Por uma questão de argumento, um telefone metaverso faria pelo menos um pouco mais de sentido do que um blockchain, mesmo porque a HTC realmente foi um grande jogador no espaço de realidade digital.
O fundamental anúncio da HTC no MWC 2022 foi a estreia de um nebuloso “Viverse” — o conceito de metaverso da empresa que promete fundir VR, XR, 5G, tecnologia blockchain, NFTs e muito mais em uma nova plataforma futurista.
É até possível imaginar o que poderia ser um smartphone integrado ao metaverso, dada a existência de projetos como Espaços Snapdragon da Qualcomm ou Malha da Microsoftque visam ajudar a integrar dispositivos tradicionais, como smartphones, em experiências de RV e RA.
Nesse sentido, um telefone HTC “metaverse” de última geração pode ser otimistamente aquele que se conecta profundamente aos fones de ouvido VR da empresa para uma experiência integrada e entre dispositivos que muda corajosamente a forma como pensamos sobre o uso de smartphones (e outros dispositivos) em configurações virtuais .
Dito isto, o telefone metaverso também pode ser um smartphone sem brilho que possui alguns aplicativos de RV semi-preparados pré-carregados. Por que vale a pena, o web page Viverse da HTC chama explicitamente que será possível interagir com seu conceito de metaverso a partir de “qualquer telefone, pill, PC ou fone de ouvido VR”, completo com uma imagem de um smartphone que parece estar fazendo apenas aquele.
Dado que o Viverse da HTC realmente não existe – nem a adoção generalizada de qualquer conceito moderno de metaverso – é fácil para a empresa apenas dizer que está criando um aplicativo ou telefone metaverso. Afinal, quem pode dizer que você não é?
Talvez o telefone metaverso que a HTC está lançando seja uma revelação, o tipo de produto que lança a HTC de volta à relevância e coloca a empresa de volta na vanguarda da indústria. Mas a história recente da empresa não dá muita esperança de que será.
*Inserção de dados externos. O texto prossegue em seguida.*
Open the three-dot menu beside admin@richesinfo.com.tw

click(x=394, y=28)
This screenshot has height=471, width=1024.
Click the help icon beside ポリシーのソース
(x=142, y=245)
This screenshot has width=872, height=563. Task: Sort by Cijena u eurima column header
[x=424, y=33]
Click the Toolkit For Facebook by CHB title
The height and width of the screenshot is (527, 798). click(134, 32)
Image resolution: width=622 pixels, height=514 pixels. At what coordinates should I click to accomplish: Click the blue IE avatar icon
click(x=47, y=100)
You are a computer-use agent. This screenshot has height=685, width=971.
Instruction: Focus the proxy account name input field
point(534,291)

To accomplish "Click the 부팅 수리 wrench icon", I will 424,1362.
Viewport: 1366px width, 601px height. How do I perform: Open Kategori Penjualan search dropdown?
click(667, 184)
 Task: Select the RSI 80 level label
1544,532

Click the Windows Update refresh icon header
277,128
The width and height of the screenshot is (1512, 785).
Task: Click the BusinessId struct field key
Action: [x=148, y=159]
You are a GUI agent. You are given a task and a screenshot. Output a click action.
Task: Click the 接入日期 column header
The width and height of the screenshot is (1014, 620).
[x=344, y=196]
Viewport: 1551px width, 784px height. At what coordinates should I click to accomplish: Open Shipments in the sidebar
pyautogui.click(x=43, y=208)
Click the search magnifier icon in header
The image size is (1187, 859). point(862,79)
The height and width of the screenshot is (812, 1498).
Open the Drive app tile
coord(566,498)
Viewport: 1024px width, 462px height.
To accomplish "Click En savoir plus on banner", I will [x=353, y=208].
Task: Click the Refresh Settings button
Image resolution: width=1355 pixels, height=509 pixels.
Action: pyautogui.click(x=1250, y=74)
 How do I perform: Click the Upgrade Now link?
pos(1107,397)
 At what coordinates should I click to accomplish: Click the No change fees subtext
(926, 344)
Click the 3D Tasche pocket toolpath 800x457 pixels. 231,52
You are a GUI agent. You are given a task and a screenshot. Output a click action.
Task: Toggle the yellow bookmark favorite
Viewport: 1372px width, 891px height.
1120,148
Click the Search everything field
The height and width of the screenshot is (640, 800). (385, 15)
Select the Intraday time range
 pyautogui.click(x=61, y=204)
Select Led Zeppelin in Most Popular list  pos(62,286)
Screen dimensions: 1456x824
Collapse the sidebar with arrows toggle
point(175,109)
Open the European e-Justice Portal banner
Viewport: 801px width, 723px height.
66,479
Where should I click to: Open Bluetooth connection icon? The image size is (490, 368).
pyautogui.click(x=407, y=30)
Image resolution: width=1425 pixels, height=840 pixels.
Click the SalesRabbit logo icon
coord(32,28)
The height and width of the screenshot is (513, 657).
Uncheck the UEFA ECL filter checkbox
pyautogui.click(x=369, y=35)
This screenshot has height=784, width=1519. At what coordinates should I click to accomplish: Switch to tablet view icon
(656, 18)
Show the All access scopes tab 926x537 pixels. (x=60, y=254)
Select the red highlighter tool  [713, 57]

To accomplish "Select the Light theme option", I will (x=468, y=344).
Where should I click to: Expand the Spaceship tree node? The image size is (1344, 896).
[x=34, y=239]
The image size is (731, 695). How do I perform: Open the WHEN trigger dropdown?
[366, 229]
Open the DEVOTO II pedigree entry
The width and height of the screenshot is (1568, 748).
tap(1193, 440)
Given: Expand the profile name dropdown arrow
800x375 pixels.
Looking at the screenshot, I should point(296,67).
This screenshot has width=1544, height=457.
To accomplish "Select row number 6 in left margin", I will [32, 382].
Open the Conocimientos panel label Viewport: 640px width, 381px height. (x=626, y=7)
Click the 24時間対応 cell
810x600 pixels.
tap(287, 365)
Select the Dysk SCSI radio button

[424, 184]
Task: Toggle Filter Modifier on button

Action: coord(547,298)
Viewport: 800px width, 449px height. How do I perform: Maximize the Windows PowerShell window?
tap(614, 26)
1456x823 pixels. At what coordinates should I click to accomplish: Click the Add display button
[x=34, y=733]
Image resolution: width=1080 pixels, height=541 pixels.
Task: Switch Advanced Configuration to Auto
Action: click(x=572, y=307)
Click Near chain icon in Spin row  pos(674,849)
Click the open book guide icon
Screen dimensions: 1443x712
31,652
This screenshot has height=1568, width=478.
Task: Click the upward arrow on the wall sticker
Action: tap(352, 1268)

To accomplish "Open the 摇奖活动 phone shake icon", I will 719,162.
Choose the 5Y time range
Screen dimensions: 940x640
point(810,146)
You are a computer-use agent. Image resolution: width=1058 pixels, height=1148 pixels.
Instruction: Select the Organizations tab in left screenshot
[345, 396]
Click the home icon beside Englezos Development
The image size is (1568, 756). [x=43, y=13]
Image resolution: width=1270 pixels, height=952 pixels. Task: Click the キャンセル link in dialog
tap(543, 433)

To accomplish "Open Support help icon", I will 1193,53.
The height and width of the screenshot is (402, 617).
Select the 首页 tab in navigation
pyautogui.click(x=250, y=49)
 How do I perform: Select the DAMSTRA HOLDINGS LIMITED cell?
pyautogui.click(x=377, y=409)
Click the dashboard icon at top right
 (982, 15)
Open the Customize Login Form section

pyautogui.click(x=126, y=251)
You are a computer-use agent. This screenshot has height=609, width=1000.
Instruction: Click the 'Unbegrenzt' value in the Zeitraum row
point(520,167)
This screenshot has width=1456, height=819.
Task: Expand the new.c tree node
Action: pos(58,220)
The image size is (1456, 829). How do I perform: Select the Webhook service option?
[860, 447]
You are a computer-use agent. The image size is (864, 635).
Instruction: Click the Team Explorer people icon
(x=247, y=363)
É quase difícil lembrar em 2022, mas a HTC costumava fazer Boa telefones — dispositivos para Android e as diferentes versões do Home windows Telephone que estavam entre os melhores hardwares que você poderia comprar. Telefones como o lendário HTC HD2, o HTC Evo 4G, o HTC One X, o ultra-elegante HTC Oneou o HTC U11 em tom de joia.
Mas essa technology, em muitos aspectos, uma empresa diferente da HTC de hoje, antes de a empresa vender uma boa parte de seu talento em smartphones para Google em um acordo de US $ 1,1 bilhão em 2017. Desde então, os telefones Pixel do Google só ficou cada vez melhorenquanto a fortuna dos smartphones da HTC definhou.
Apesar de seus recursos de {hardware}, a HTC – como LG, Motorola (antes de seus próprios testes e tribulações com o Google) e outros fabricantes de dispositivos Android – não conseguiu encontrar sucesso comercial duradouro, espremido pelos dispositivos Galaxy mais populares da Samsung em uma extremidade e pela Apple. iPhones do outro.
E isso nos leva ao HTC de hoje: esvaziado dos engenheiros e designers que uma vez fizeram seus telefones tão grandes, batendo freneticamente com telefones blockchain, telefones metaversos e qualquer outra palavra da moda que venha a seguir para se manter à tona em um mercado de smartphones que mal assemelha-se àquele em que foi um jogador importante.
Não é que a HTC seja completamente desprovida de ambição ou bons produtos: a empresa ainda produz headsets de realidade digital de última geração voltados para empresas e lançou recentemente seu fone de ouvido Vive Waft de aparência única para clientes mais casuais também.
Então, novamente, olhando para trás em produtos como o Evo three-D ou Standing HTC focado no Fb e HTC Primeiro – é possível que estar condenado a perseguir truques no caminho para a irrelevância sempre foi o destino da HTC.